Street and Lane is a BBC Radio 4 radio comedy series written by Dave Sheasby and Ian McMillan. The show ran for two series which aired in 2005 and 2007. The first series featured Nicholas Lane as Johnny Street, with Shaun Dooley taking over the role for the second series. In both series, the part of Arthur Lane was played by Fine Time Fontayne.

==Cast==
- Nicholas Lane (series one) and Shaun Dooley (series two) as Johnny Street
- Fine Time Fontayne as Arthur Lane

==Plot==
The main characters, Johnny Street and Arthur Lane play partners in a small Yorkshire building firm. The series records their rather odd experiences in Yorkshire suburbia, doing a variety of small and large jobs for householders. Street and Lane often wax philosophical to each other about life, the Universe, and everything. Lane worked for Street's father in the firm, which apparently suffered from certain financial irregularities. Street gave up a teaching career to rescue the family business. The humour is understated, lurking under a stereotypically laconic Yorkshire mindset.

Various running jokes are used. "Head Office calling!" means Mrs. Street, who fields customer calls at home, is calling Johnny on his mobile phone.
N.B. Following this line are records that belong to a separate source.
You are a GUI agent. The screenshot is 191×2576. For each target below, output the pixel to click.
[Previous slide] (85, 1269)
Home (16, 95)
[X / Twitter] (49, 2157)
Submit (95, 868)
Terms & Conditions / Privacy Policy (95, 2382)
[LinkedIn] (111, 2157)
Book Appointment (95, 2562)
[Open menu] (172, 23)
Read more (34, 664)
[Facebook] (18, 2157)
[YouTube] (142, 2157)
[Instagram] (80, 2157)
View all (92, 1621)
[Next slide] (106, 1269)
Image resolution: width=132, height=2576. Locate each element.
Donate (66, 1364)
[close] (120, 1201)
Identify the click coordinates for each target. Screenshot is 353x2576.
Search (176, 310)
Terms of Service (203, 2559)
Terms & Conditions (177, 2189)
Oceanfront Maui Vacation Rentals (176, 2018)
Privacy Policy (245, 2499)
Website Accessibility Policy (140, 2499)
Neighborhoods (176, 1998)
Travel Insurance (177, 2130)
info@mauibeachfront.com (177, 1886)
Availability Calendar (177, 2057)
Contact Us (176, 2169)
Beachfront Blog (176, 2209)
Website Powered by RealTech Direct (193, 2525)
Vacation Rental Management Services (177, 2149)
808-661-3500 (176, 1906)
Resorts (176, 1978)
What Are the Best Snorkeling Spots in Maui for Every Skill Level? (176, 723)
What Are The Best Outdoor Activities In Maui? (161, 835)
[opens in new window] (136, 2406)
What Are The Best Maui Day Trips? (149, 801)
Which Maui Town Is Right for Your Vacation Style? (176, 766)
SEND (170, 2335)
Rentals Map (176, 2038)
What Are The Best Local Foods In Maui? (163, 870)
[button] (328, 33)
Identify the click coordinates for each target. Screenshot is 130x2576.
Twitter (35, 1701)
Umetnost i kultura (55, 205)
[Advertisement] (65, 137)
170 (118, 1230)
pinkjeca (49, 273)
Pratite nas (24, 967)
The "lady with the boiler on Misperton Avenue" is a fictional customer used as an all-purpose excuse for not being able to take on a job right away (the builders do not want to seem desperate for business) or for making a quick exit from an embarrassing situation.

==Episodes==
===Series 1 (2005)===

| No. overall | No. in series | Title | Original release date |
|---|---|---|---|
| 1 | 1 | "Patio Martial" | 19 August 2005 |
| 2 | 2 | "Blues on the Stairs" | 26 August 2005 |
| 3 | 3 | "Singing Detectives" | 2 September 2005 |
| 4 | 4 | "Hitting the Highs" | 9 September 2005 |

===Series 2 (2007)===

| No. overall | No. in series | Title | Original release date |
|---|---|---|---|
| 5 | 1 | "Ringing the Changes" | 3 January 2007 |
| 6 | 2 | "Fade to Black" | 10 January 2007 |
| 7 | 3 | "Estimates Day" | 17 January 2007 |
| 8 | 4 | "Going for Broke" | 24 January 2007 |

==Broadcast History==
The show has been repeated on BBC Radio 4 Extra.